Brief
What you output should match the data below exactly.

Data records
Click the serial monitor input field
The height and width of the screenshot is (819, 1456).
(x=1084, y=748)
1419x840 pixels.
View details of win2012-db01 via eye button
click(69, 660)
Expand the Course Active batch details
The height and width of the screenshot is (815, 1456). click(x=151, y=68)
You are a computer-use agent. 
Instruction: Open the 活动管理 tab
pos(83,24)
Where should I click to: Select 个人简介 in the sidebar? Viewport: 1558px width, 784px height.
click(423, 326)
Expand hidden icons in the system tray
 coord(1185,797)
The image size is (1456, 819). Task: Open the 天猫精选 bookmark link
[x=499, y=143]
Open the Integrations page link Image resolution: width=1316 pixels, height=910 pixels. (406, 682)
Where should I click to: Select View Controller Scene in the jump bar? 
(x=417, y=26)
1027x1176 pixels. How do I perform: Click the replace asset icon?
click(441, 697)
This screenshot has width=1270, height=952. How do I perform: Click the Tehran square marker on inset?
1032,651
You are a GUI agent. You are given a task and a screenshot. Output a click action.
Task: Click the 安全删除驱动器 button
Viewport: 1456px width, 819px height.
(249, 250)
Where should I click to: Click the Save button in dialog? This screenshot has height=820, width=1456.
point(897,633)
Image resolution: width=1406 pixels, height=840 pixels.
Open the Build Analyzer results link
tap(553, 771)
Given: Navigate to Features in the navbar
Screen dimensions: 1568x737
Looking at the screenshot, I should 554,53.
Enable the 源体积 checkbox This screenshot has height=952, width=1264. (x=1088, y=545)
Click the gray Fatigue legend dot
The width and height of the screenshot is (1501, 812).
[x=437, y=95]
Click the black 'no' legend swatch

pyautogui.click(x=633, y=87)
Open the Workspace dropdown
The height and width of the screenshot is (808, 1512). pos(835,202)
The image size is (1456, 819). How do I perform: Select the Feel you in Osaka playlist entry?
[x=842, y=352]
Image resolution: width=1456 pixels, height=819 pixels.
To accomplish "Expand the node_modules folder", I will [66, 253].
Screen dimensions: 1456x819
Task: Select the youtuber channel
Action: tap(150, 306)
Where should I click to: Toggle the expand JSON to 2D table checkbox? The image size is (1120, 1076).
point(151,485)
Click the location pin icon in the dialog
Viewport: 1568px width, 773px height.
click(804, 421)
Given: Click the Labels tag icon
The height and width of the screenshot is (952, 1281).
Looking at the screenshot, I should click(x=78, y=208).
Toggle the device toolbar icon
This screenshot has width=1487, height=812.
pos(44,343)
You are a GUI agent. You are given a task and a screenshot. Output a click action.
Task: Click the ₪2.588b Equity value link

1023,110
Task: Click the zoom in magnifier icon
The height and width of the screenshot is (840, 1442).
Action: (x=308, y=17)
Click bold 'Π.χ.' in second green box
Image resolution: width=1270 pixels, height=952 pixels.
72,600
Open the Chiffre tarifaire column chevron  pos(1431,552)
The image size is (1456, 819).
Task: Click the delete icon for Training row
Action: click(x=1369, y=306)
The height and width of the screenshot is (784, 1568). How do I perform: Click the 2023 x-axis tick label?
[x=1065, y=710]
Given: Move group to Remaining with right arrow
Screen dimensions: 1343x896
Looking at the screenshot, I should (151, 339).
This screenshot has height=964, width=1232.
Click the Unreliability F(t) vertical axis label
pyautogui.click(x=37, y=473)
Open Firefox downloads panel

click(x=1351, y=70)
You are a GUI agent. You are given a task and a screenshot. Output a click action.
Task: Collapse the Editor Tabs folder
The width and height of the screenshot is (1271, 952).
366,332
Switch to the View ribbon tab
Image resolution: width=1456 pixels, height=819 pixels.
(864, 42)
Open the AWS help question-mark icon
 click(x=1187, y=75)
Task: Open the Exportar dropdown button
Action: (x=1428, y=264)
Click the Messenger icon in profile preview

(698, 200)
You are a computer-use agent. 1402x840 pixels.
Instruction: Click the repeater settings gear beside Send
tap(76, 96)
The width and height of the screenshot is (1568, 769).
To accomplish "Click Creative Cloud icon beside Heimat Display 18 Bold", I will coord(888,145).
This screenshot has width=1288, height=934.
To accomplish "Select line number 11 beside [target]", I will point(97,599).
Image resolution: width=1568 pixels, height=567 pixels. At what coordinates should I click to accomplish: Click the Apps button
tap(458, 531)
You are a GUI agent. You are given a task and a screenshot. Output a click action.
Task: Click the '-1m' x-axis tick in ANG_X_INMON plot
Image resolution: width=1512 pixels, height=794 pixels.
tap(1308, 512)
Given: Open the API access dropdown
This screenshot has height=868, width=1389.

Expected output
Click the serial monitor input field
The height and width of the screenshot is (819, 1456).
(x=1084, y=748)
1419x840 pixels.
View details of win2012-db01 via eye button
click(69, 660)
Expand the Course Active batch details
The height and width of the screenshot is (815, 1456). click(x=151, y=68)
You are a computer-use agent. 
Instruction: Open the 活动管理 tab
pos(83,24)
Where should I click to: Select 个人简介 in the sidebar? Viewport: 1558px width, 784px height.
click(423, 326)
Expand hidden icons in the system tray
 coord(1185,797)
The image size is (1456, 819). Task: Open the 天猫精选 bookmark link
[x=499, y=143]
Open the Integrations page link Image resolution: width=1316 pixels, height=910 pixels. (406, 682)
Where should I click to: Select View Controller Scene in the jump bar? 
(x=417, y=26)
1027x1176 pixels. How do I perform: Click the replace asset icon?
click(441, 697)
This screenshot has width=1270, height=952. How do I perform: Click the Tehran square marker on inset?
1032,651
You are a GUI agent. You are given a task and a screenshot. Output a click action.
Task: Click the 安全删除驱动器 button
Viewport: 1456px width, 819px height.
(249, 250)
Where should I click to: Click the Save button in dialog? This screenshot has height=820, width=1456.
point(897,633)
Image resolution: width=1406 pixels, height=840 pixels.
Open the Build Analyzer results link
tap(553, 771)
Given: Navigate to Features in the navbar
Screen dimensions: 1568x737
Looking at the screenshot, I should 554,53.
Enable the 源体积 checkbox This screenshot has height=952, width=1264. (x=1088, y=545)
Click the gray Fatigue legend dot
The width and height of the screenshot is (1501, 812).
[x=437, y=95]
Click the black 'no' legend swatch

pyautogui.click(x=633, y=87)
Open the Workspace dropdown
The height and width of the screenshot is (808, 1512). pos(835,202)
The image size is (1456, 819). How do I perform: Select the Feel you in Osaka playlist entry?
[x=842, y=352]
Image resolution: width=1456 pixels, height=819 pixels.
To accomplish "Expand the node_modules folder", I will [66, 253].
Screen dimensions: 1456x819
Task: Select the youtuber channel
Action: tap(150, 306)
Where should I click to: Toggle the expand JSON to 2D table checkbox? The image size is (1120, 1076).
point(151,485)
Click the location pin icon in the dialog
Viewport: 1568px width, 773px height.
click(804, 421)
Given: Click the Labels tag icon
The height and width of the screenshot is (952, 1281).
Looking at the screenshot, I should click(x=78, y=208).
Toggle the device toolbar icon
This screenshot has width=1487, height=812.
pos(44,343)
You are a GUI agent. You are given a task and a screenshot. Output a click action.
Task: Click the ₪2.588b Equity value link

1023,110
Task: Click the zoom in magnifier icon
The height and width of the screenshot is (840, 1442).
Action: (x=308, y=17)
Click bold 'Π.χ.' in second green box
Image resolution: width=1270 pixels, height=952 pixels.
72,600
Open the Chiffre tarifaire column chevron  pos(1431,552)
The image size is (1456, 819).
Task: Click the delete icon for Training row
Action: click(x=1369, y=306)
The height and width of the screenshot is (784, 1568). How do I perform: Click the 2023 x-axis tick label?
[x=1065, y=710]
Given: Move group to Remaining with right arrow
Screen dimensions: 1343x896
Looking at the screenshot, I should (151, 339).
This screenshot has height=964, width=1232.
Click the Unreliability F(t) vertical axis label
pyautogui.click(x=37, y=473)
Open Firefox downloads panel

click(x=1351, y=70)
You are a GUI agent. You are given a task and a screenshot. Output a click action.
Task: Collapse the Editor Tabs folder
The width and height of the screenshot is (1271, 952).
366,332
Switch to the View ribbon tab
Image resolution: width=1456 pixels, height=819 pixels.
(864, 42)
Open the AWS help question-mark icon
 click(x=1187, y=75)
Task: Open the Exportar dropdown button
Action: (x=1428, y=264)
Click the Messenger icon in profile preview

(698, 200)
You are a computer-use agent. 1402x840 pixels.
Instruction: Click the repeater settings gear beside Send
tap(76, 96)
The width and height of the screenshot is (1568, 769).
To accomplish "Click Creative Cloud icon beside Heimat Display 18 Bold", I will coord(888,145).
This screenshot has width=1288, height=934.
To accomplish "Select line number 11 beside [target]", I will point(97,599).
Image resolution: width=1568 pixels, height=567 pixels. At what coordinates should I click to accomplish: Click the Apps button
tap(458, 531)
You are a GUI agent. You are given a task and a screenshot. Output a click action.
Task: Click the '-1m' x-axis tick in ANG_X_INMON plot
Image resolution: width=1512 pixels, height=794 pixels.
tap(1308, 512)
Given: Open the API access dropdown
This screenshot has height=868, width=1389.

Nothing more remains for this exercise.